Wie ist der inzwischen 5. Silberling im Vergleich zu den bisherigen einzustufen?
Feldmarschall: Wut+Zorn=Revolution ist unser dreckigstes Album vom Sound her. Kurz gesagt ist es eine Mischung aus Oldschool Industrial, EBM und NDH. Ich muss aber sagen, dass wir mit jeder neuen Platte auch neue musikalische Wege beschreiten, dabei Jesus & The Gurus neu erfinden.
Ihr geltet als provokativ. Gewissermassen seid ihr das auch. Wo aber ist Provokation für euch förderlich, wo/wann wird es müssig?
Wie du es in der Frage implizierst, ist das Prädikat „provokativ“ einerseits Fakt, anderseits aber einfach auch nur mühsam.
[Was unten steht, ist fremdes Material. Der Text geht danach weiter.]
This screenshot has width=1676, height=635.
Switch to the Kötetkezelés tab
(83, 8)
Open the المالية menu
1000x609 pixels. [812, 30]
Inzwischen hasse ich es fast schon, haben wir doch einfach schon immer das gemacht, was mir haben machen wollen. Ob dies nun Provokation ist oder nicht. Wir hatten immer eine eigene Meinung, taten diese kund – und waren ehrlich. Ist dies förderlich? Hm, wohl eher nicht, einige Leute wollen nichts mehr mit uns zu tun haben, es werden sogar Konzerte abgesagt. Letzterem zum Trotz, es ist auf jeden Fall lustig und man lernt viel daraus. Bereuen tun wir nichts!
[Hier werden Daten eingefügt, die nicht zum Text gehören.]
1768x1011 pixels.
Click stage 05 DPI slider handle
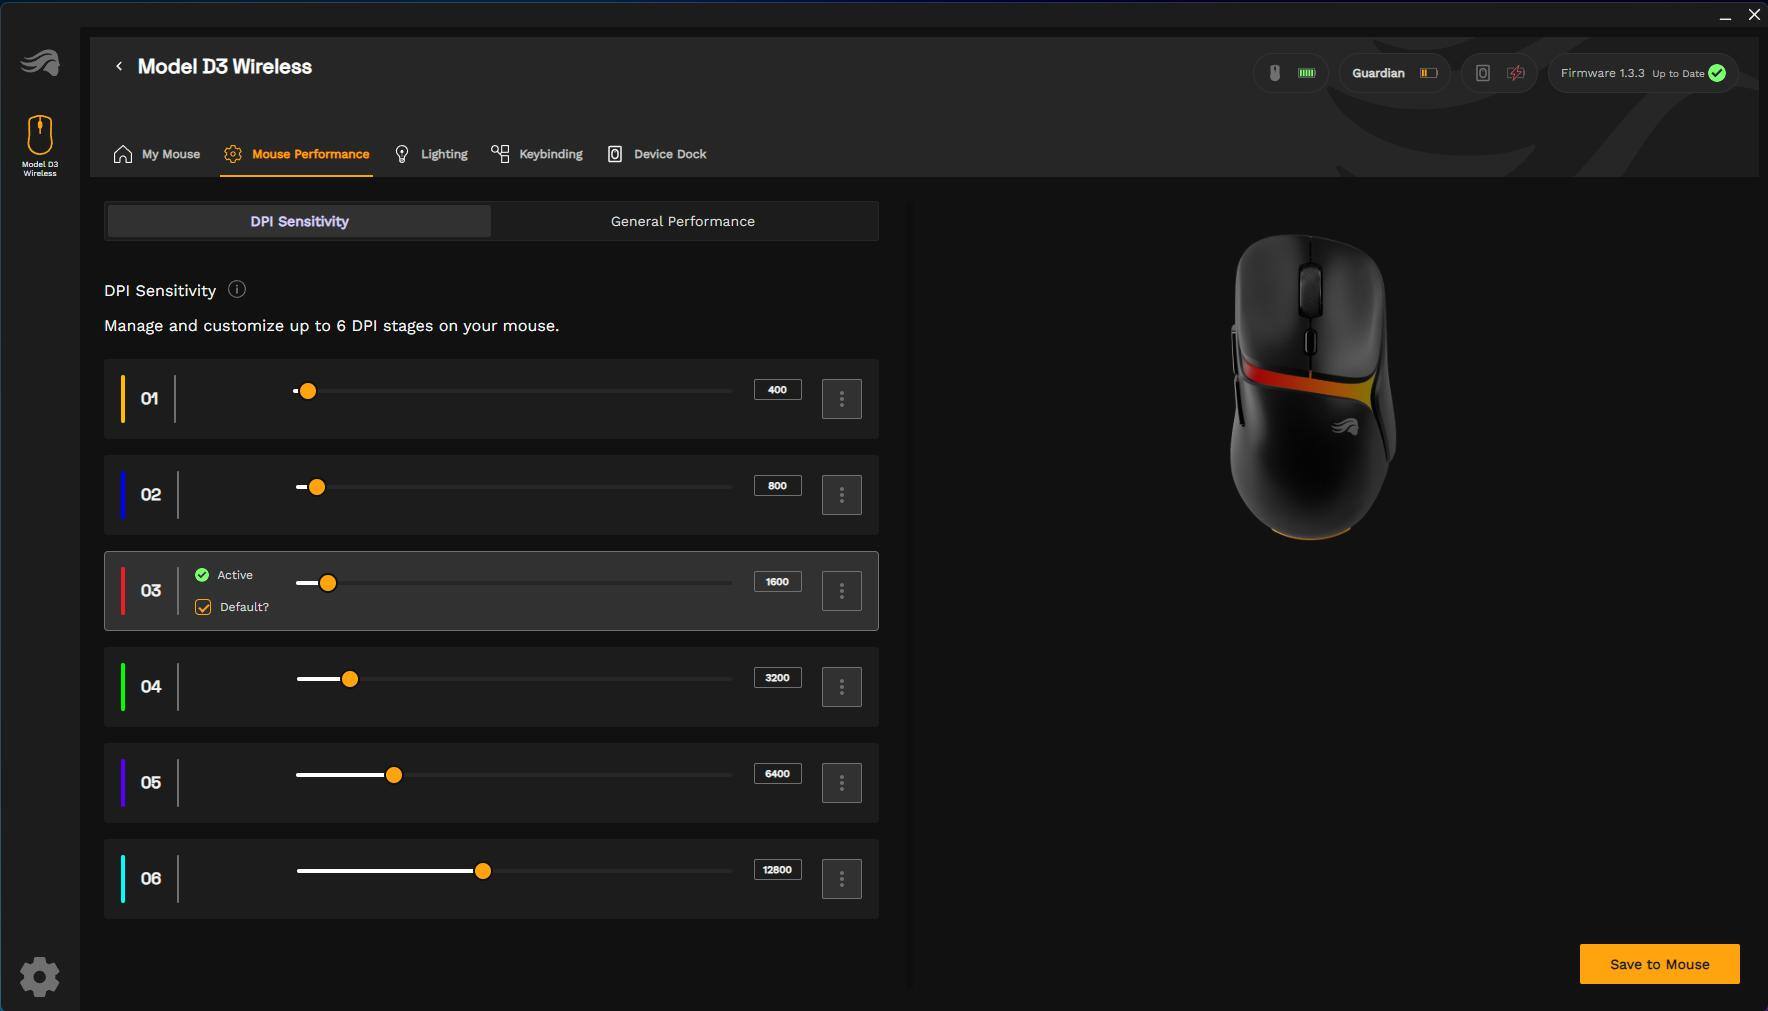click(x=394, y=775)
Nicht nur provokativ ihr seid, sondern auch beispiellos. Wo/wie seid ihr konkret eine Ausnahmeerscheinung?
Sowohl unsere Instrumente als auch unser Bühnenbild sind abnormal. Wir haben einen, allgemein ausgedrückt, eigenen Musikstil. Dazu gesellen sich unsere kompromisslosen Texte. Ja, am besten ist es sowieso, sich Jesus & The Gurus anzuhören – und selbst zu entscheiden.
Black Rain hat nun die 3. CD eurerseits veröffentlicht. Was bringt euch dieses Label, immerhin seid ihr nicht lukrative Hitparadenstürmer, die einfach hand zu haben sind?
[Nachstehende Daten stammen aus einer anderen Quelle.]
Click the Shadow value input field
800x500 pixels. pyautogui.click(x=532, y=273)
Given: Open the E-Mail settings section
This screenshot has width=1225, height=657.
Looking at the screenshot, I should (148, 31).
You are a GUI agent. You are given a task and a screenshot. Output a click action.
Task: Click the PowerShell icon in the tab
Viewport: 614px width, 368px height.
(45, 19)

Black Rain lässt uns einerseits viel Freiheit. Anderseits ist unser Label unkompliziert in der Zusammenarbeit. Es geht sogar soweit, dass Black Rain meine Partyreihe (Anm. d. Red. „STAHL DISKO“) unterstützt. Kurzum gesagt: Black Rain ist wie eine Familie, Bands wie Feindflug, Tyske Ludder, Tactical Sekt und FGFC820 sind quasi meine Geschwister.
Hierzulande seid ihr weitaus weniger bekannt als im Ausland. Gründe? Wo ist es anders und welches Land hättet ihr gerne erobert?
Du hast Recht, doch je länger je mehr sind wir auch in der Schweiz bekannt. In den vergangenen fünf Jahren spielten wir allerdings selten hier, dafür umso intensiver im Ausland. Wieso das so ist? Keine Ahnung. Aber Fakt ist, dass wir mit ausländischen Medien engeren Kontakt haben. Vielleicht deshalb. Doch du machst nun einen Schritt, dies zu ändern (Feldmarschall sichtlich vergnügt). Zu deiner Zweitfrage, nun ja, in Russland sind wir am populärsten, obwohl wir dort nie live aufgetreten sind. Wir erhalten viel russische Fanpost, darunter sind auch etliche Bands, die musikalisch ähnlich aufspielen wie wir. Kürzlich fragte uns übrigens auch eine (Black-Metal-)Band aus Deutschland an, ob sie ein Lied von uns covern dürften. Apropos Coverversion, Tyske Ludder hat ja bereits unser Panzer-Lied gecovert und damit einen Clubhit gelandet. Schliesslich aber ist es uns egal, wo wir bekannt sind, ob das im In- oder Ausland ist … Genau, ich vergass fast, doch was den von dir erwähnten Eroberungsfeldzug anbelangt: Russland. Wie gesagt, man kennt uns dort schon gut, doch mit Eroberung hat das noch nichts zu tun. Ich WILL Russland, nicht aber im Winter wie Napoleon und Hitler. Russland ist aber magisch, das will ich am eigenen Leib erleben.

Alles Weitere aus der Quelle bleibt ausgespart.